**Data records:**
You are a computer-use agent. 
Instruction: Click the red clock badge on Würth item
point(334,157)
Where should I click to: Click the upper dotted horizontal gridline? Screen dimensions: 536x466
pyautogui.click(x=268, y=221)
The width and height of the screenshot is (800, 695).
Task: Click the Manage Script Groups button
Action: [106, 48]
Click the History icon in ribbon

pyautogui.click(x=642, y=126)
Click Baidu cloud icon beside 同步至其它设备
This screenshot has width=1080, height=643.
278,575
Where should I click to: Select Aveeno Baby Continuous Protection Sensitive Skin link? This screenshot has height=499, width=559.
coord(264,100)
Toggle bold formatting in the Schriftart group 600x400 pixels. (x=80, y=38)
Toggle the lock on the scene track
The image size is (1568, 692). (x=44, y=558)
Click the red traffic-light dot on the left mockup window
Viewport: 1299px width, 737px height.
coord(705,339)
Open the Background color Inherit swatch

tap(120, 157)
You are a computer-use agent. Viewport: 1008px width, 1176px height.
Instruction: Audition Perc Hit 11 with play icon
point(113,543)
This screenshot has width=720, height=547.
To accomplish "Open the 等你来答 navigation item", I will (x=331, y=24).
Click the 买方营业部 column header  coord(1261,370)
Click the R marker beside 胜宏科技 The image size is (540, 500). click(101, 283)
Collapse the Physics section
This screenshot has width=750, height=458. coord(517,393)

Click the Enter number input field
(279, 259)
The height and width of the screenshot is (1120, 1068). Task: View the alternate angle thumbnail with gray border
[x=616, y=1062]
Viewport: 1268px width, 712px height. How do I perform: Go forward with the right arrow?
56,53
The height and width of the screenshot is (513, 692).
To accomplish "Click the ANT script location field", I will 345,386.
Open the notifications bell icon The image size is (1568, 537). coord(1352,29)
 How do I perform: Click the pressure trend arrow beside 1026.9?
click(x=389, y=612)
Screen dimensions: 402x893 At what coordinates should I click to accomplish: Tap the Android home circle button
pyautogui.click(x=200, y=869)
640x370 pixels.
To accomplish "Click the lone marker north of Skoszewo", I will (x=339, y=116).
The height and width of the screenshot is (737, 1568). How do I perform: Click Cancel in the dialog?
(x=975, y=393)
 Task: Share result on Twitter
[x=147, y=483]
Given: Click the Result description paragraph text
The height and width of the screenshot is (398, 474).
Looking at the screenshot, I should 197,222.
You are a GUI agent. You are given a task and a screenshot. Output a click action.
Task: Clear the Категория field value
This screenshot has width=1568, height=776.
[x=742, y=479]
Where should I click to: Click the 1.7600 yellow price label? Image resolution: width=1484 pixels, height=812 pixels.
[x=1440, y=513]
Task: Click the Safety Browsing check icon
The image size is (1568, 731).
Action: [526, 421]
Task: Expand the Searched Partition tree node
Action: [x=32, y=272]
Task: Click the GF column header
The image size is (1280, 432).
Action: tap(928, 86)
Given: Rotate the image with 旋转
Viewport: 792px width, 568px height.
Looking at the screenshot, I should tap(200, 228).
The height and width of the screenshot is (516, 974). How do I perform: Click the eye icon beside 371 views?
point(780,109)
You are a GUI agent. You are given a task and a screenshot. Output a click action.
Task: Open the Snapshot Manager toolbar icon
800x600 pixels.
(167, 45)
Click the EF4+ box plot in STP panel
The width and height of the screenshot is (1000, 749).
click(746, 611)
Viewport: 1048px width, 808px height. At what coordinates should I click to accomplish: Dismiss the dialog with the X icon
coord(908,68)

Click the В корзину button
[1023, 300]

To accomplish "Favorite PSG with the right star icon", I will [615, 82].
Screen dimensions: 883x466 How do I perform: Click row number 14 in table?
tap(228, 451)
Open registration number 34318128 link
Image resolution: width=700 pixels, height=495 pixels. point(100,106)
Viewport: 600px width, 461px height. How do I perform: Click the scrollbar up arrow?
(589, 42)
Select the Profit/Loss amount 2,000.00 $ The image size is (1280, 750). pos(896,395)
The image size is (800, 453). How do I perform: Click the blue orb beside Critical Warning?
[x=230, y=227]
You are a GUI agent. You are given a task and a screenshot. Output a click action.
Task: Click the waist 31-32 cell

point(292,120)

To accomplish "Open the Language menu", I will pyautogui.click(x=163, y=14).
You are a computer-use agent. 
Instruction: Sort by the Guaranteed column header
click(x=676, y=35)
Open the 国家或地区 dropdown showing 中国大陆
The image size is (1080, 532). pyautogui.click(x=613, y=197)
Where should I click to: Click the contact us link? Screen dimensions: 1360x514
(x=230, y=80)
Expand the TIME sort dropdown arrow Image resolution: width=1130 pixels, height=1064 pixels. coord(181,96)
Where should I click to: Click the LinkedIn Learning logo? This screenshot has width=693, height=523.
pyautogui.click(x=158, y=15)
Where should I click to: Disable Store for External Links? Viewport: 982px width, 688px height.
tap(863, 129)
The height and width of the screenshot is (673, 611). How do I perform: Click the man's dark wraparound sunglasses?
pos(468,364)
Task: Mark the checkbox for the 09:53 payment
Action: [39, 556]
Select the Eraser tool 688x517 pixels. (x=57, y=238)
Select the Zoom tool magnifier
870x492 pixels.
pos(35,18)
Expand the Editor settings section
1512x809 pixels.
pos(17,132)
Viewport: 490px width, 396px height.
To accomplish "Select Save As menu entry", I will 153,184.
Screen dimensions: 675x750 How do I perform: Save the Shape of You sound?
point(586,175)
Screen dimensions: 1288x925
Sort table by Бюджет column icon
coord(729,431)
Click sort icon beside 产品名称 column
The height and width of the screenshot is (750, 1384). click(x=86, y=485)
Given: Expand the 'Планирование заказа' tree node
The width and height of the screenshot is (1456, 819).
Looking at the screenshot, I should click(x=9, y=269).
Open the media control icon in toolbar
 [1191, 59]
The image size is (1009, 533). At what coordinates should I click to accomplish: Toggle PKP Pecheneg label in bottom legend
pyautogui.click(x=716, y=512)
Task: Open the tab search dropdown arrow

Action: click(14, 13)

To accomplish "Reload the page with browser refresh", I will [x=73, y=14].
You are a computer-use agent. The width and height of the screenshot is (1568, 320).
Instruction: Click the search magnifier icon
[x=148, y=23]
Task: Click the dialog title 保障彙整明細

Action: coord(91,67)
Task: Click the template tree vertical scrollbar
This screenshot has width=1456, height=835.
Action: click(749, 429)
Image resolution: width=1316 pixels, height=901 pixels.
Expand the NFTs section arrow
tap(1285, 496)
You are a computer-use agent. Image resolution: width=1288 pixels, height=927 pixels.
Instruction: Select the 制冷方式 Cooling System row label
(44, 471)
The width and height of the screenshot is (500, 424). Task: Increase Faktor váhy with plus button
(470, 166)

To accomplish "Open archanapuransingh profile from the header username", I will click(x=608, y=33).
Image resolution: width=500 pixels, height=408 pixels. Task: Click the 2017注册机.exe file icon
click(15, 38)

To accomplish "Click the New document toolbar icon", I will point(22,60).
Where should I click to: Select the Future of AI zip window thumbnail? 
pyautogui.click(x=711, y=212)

**Exercise description:** Repeat the data in full, keeping each word exactly as it is.

**Result of the exercise:**
You are a computer-use agent. 
Instruction: Click the red clock badge on Würth item
point(334,157)
Where should I click to: Click the upper dotted horizontal gridline? Screen dimensions: 536x466
pyautogui.click(x=268, y=221)
The width and height of the screenshot is (800, 695).
Task: Click the Manage Script Groups button
Action: [106, 48]
Click the History icon in ribbon

pyautogui.click(x=642, y=126)
Click Baidu cloud icon beside 同步至其它设备
This screenshot has width=1080, height=643.
278,575
Where should I click to: Select Aveeno Baby Continuous Protection Sensitive Skin link? This screenshot has height=499, width=559.
coord(264,100)
Toggle bold formatting in the Schriftart group 600x400 pixels. (x=80, y=38)
Toggle the lock on the scene track
The image size is (1568, 692). (x=44, y=558)
Click the red traffic-light dot on the left mockup window
Viewport: 1299px width, 737px height.
coord(705,339)
Open the Background color Inherit swatch

tap(120, 157)
You are a computer-use agent. Viewport: 1008px width, 1176px height.
Instruction: Audition Perc Hit 11 with play icon
point(113,543)
This screenshot has width=720, height=547.
To accomplish "Open the 等你来答 navigation item", I will (x=331, y=24).
Click the 买方营业部 column header  coord(1261,370)
Click the R marker beside 胜宏科技 The image size is (540, 500). click(101, 283)
Collapse the Physics section
This screenshot has width=750, height=458. coord(517,393)

Click the Enter number input field
(279, 259)
The height and width of the screenshot is (1120, 1068). Task: View the alternate angle thumbnail with gray border
[x=616, y=1062]
Viewport: 1268px width, 712px height. How do I perform: Go forward with the right arrow?
56,53
The height and width of the screenshot is (513, 692).
To accomplish "Click the ANT script location field", I will 345,386.
Open the notifications bell icon The image size is (1568, 537). coord(1352,29)
 How do I perform: Click the pressure trend arrow beside 1026.9?
click(x=389, y=612)
Screen dimensions: 402x893 At what coordinates should I click to accomplish: Tap the Android home circle button
pyautogui.click(x=200, y=869)
640x370 pixels.
To accomplish "Click the lone marker north of Skoszewo", I will (x=339, y=116).
The height and width of the screenshot is (737, 1568). How do I perform: Click Cancel in the dialog?
(x=975, y=393)
 Task: Share result on Twitter
[x=147, y=483]
Given: Click the Result description paragraph text
The height and width of the screenshot is (398, 474).
Looking at the screenshot, I should 197,222.
You are a GUI agent. You are given a task and a screenshot. Output a click action.
Task: Clear the Категория field value
This screenshot has width=1568, height=776.
[x=742, y=479]
Where should I click to: Click the 1.7600 yellow price label? Image resolution: width=1484 pixels, height=812 pixels.
[x=1440, y=513]
Task: Click the Safety Browsing check icon
The image size is (1568, 731).
Action: [526, 421]
Task: Expand the Searched Partition tree node
Action: [x=32, y=272]
Task: Click the GF column header
The image size is (1280, 432).
Action: tap(928, 86)
Given: Rotate the image with 旋转
Viewport: 792px width, 568px height.
Looking at the screenshot, I should tap(200, 228).
The height and width of the screenshot is (516, 974). How do I perform: Click the eye icon beside 371 views?
point(780,109)
You are a GUI agent. You are given a task and a screenshot. Output a click action.
Task: Open the Snapshot Manager toolbar icon
800x600 pixels.
(167, 45)
Click the EF4+ box plot in STP panel
The width and height of the screenshot is (1000, 749).
click(746, 611)
Viewport: 1048px width, 808px height. At what coordinates should I click to accomplish: Dismiss the dialog with the X icon
coord(908,68)

Click the В корзину button
[1023, 300]

To accomplish "Favorite PSG with the right star icon", I will [615, 82].
Screen dimensions: 883x466 How do I perform: Click row number 14 in table?
tap(228, 451)
Open registration number 34318128 link
Image resolution: width=700 pixels, height=495 pixels. point(100,106)
Viewport: 600px width, 461px height. How do I perform: Click the scrollbar up arrow?
(589, 42)
Select the Profit/Loss amount 2,000.00 $ The image size is (1280, 750). pos(896,395)
The image size is (800, 453). How do I perform: Click the blue orb beside Critical Warning?
[x=230, y=227]
You are a GUI agent. You are given a task and a screenshot. Output a click action.
Task: Click the waist 31-32 cell

point(292,120)

To accomplish "Open the Language menu", I will pyautogui.click(x=163, y=14).
You are a computer-use agent. 
Instruction: Sort by the Guaranteed column header
click(x=676, y=35)
Open the 国家或地区 dropdown showing 中国大陆
The image size is (1080, 532). pyautogui.click(x=613, y=197)
Where should I click to: Click the contact us link? Screen dimensions: 1360x514
(x=230, y=80)
Expand the TIME sort dropdown arrow Image resolution: width=1130 pixels, height=1064 pixels. coord(181,96)
Where should I click to: Click the LinkedIn Learning logo? This screenshot has width=693, height=523.
pyautogui.click(x=158, y=15)
Where should I click to: Disable Store for External Links? Viewport: 982px width, 688px height.
tap(863, 129)
The height and width of the screenshot is (673, 611). How do I perform: Click the man's dark wraparound sunglasses?
pos(468,364)
Task: Mark the checkbox for the 09:53 payment
Action: [39, 556]
Select the Eraser tool 688x517 pixels. (x=57, y=238)
Select the Zoom tool magnifier
870x492 pixels.
pos(35,18)
Expand the Editor settings section
1512x809 pixels.
pos(17,132)
Viewport: 490px width, 396px height.
To accomplish "Select Save As menu entry", I will 153,184.
Screen dimensions: 675x750 How do I perform: Save the Shape of You sound?
point(586,175)
Screen dimensions: 1288x925
Sort table by Бюджет column icon
coord(729,431)
Click sort icon beside 产品名称 column
The height and width of the screenshot is (750, 1384). click(x=86, y=485)
Given: Expand the 'Планирование заказа' tree node
The width and height of the screenshot is (1456, 819).
Looking at the screenshot, I should click(x=9, y=269).
Open the media control icon in toolbar
 [1191, 59]
The image size is (1009, 533). At what coordinates should I click to accomplish: Toggle PKP Pecheneg label in bottom legend
pyautogui.click(x=716, y=512)
Task: Open the tab search dropdown arrow

Action: click(14, 13)

To accomplish "Reload the page with browser refresh", I will [x=73, y=14].
You are a computer-use agent. The width and height of the screenshot is (1568, 320).
Instruction: Click the search magnifier icon
[x=148, y=23]
Task: Click the dialog title 保障彙整明細

Action: coord(91,67)
Task: Click the template tree vertical scrollbar
This screenshot has width=1456, height=835.
Action: click(749, 429)
Image resolution: width=1316 pixels, height=901 pixels.
Expand the NFTs section arrow
tap(1285, 496)
You are a computer-use agent. Image resolution: width=1288 pixels, height=927 pixels.
Instruction: Select the 制冷方式 Cooling System row label
(44, 471)
The width and height of the screenshot is (500, 424). Task: Increase Faktor váhy with plus button
(470, 166)

To accomplish "Open archanapuransingh profile from the header username", I will click(x=608, y=33).
Image resolution: width=500 pixels, height=408 pixels. Task: Click the 2017注册机.exe file icon
click(15, 38)

To accomplish "Click the New document toolbar icon", I will point(22,60).
Where should I click to: Select the Future of AI zip window thumbnail? 
pyautogui.click(x=711, y=212)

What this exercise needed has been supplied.